Inspired by Tim, I have been making low res(to speed up the rendering), wide-angle fractals. Just ideas in color or black and white. Here is an old black and white movie of snowfall.
This blog is unformed clay. I don't really have a direction, purpose, or any other reason for doing this except to play around with another part of the net.

In searching for the name for this new fractal, I looked up collective nouns to find what a group of butterflies is called. My instinct was swarm, but that did not sound poetic or reflective of this image. Instead, flight of butterflies sounds much better. Other choices include rabble, roost and flutter. We humans take on collectives of other animals when congregating. A posse is a group of turkeys which accurately describes many groups of people who self describe as a posse. This was a particularly obnoxious group of guys in my highschool who had rather inflated egos. I thought I had escaped them by going to college far away, but one member also went to the same college a year before I did. When I arrived, there was the same arrogant group of guys claiming to be the "posse." I only just found out that they were turkeys.

This recent fractal reminds me of a sand dollar. I remember reading something about a significant correlation between starfish (another animal with fivefold [pentalateral?] symmetry) and human DNA. There are many weird articles on the Internet relating to this. What if we evolved with five or ten eyes, arms, legs, etc? Would our problems be seen as a balance between five possibilities instead of right/wrong or good/bad? Would our lack of bilateral symmetry (yes Sand Dollars do have bilateral symmetry) change the idea that there are two sides to every problem? This is interestingly similar to the design of Magic the Gathering card game with its five colors.
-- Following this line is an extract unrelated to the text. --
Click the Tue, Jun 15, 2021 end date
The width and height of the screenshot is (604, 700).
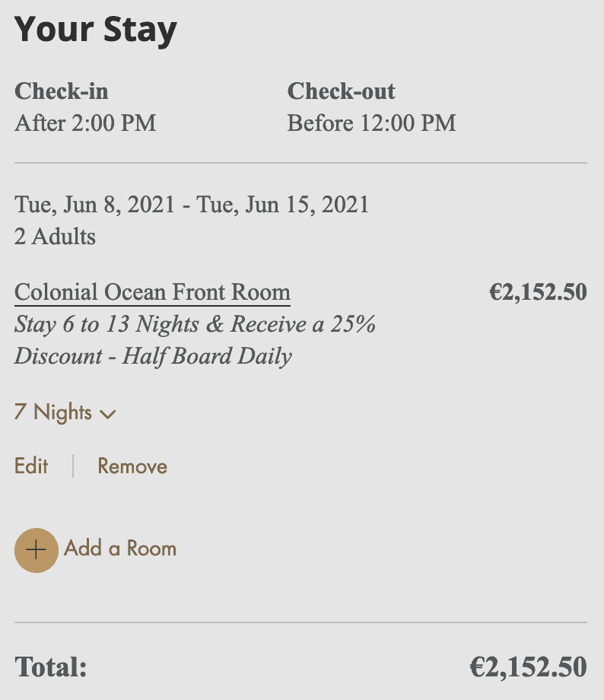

This week seemed to pass by so quickly and yet take forever. In school, my students probably remember this week as the week that the placid algae eater (see picture of a the pleco's cousin at right) attacked and killed one of its new tank-mates. This was during a read-aloud that was promptly cut short for the nature show. I am not sure that tank is moving with the rest of my classroom materials to the new building next year. I never kept fish as a child, and while I enjoy a nice fishtank in someone else's house or business, I do not like the maintenance and upkeep they require.
And now to fish today. It is a rainy day in Philly, and we are going to the food tasting for the wedding meal. There will be several fish courses as well as some chicken. I imagine I will be stuffed after that. Along the way there is another photographer. Much to be done this weekend, and I still have not even touched my grading.